INPUT FOR THIS TASK.

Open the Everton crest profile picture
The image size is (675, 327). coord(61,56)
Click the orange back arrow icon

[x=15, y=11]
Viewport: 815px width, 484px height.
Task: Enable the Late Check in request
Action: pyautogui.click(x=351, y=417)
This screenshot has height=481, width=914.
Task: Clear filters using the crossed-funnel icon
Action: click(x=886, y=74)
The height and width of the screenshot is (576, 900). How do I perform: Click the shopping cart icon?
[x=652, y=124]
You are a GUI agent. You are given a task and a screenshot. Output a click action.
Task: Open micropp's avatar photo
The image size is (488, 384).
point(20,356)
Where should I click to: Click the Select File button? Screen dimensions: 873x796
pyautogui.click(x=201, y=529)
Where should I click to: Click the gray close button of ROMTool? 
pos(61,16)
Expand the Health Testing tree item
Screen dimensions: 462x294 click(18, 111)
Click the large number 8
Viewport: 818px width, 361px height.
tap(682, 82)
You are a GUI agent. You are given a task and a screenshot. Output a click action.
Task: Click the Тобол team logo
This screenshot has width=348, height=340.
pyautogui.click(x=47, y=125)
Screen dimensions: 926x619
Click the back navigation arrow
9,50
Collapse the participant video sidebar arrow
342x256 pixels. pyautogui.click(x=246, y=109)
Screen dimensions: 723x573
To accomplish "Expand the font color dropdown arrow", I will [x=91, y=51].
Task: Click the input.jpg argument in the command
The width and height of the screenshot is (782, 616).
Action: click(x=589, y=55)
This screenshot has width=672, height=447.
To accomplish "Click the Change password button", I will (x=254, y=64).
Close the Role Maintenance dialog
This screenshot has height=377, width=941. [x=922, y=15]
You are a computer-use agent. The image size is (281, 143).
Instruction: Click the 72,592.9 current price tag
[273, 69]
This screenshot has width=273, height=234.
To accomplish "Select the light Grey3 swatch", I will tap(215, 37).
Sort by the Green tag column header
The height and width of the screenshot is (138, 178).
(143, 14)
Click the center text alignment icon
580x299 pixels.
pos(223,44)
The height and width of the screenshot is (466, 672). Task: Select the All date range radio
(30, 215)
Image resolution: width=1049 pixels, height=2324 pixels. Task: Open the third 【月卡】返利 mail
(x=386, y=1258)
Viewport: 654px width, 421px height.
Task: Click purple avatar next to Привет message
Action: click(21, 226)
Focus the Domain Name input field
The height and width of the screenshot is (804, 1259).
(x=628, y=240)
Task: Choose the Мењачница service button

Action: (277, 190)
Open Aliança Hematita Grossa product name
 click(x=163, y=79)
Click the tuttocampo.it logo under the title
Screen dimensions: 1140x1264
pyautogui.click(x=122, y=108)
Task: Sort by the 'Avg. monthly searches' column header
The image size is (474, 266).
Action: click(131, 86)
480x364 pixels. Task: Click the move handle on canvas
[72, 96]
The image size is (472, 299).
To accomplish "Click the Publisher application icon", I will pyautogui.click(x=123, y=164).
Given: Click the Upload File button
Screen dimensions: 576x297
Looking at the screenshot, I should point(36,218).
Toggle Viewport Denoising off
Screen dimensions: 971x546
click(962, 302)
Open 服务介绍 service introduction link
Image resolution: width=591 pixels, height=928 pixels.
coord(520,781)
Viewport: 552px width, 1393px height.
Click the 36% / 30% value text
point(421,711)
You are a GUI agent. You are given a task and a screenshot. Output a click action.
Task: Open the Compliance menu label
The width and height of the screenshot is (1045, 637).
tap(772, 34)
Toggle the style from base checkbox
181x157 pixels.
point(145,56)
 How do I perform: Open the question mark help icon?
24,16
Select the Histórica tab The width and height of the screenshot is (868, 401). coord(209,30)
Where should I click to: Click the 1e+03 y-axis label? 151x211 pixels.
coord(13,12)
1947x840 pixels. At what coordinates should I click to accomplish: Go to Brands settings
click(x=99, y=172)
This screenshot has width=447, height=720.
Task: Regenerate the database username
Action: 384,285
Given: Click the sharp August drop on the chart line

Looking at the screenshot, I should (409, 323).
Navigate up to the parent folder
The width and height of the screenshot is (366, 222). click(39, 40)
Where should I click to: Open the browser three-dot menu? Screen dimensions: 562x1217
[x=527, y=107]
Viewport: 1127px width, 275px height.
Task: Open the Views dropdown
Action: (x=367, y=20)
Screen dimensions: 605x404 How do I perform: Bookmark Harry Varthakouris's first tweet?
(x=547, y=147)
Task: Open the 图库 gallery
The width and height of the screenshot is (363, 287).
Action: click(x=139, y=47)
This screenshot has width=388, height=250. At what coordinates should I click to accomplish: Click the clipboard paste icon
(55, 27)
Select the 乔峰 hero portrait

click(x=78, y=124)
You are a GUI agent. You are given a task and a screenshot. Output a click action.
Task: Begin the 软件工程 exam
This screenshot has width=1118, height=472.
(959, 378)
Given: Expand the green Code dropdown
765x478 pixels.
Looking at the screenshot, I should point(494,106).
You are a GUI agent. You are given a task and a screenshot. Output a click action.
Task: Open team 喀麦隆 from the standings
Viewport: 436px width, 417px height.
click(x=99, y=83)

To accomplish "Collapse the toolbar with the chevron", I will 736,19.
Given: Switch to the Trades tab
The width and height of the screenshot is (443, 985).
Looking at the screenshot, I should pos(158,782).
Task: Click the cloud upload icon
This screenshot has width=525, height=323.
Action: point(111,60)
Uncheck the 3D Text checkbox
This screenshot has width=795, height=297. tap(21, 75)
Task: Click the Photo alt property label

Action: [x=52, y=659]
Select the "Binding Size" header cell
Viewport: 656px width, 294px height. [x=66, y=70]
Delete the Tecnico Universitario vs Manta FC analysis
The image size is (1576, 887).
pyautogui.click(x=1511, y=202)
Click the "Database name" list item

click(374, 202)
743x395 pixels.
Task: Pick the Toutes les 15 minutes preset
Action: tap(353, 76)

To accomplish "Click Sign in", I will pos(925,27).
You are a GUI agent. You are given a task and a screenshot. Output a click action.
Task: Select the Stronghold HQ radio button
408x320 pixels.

TASK ITEM. Search the listing for the word "team" and return each line that holds it.

EXERCISE RESULT.
Task: Click the Тобол team logo
Task: Open team 喀麦隆 from the standings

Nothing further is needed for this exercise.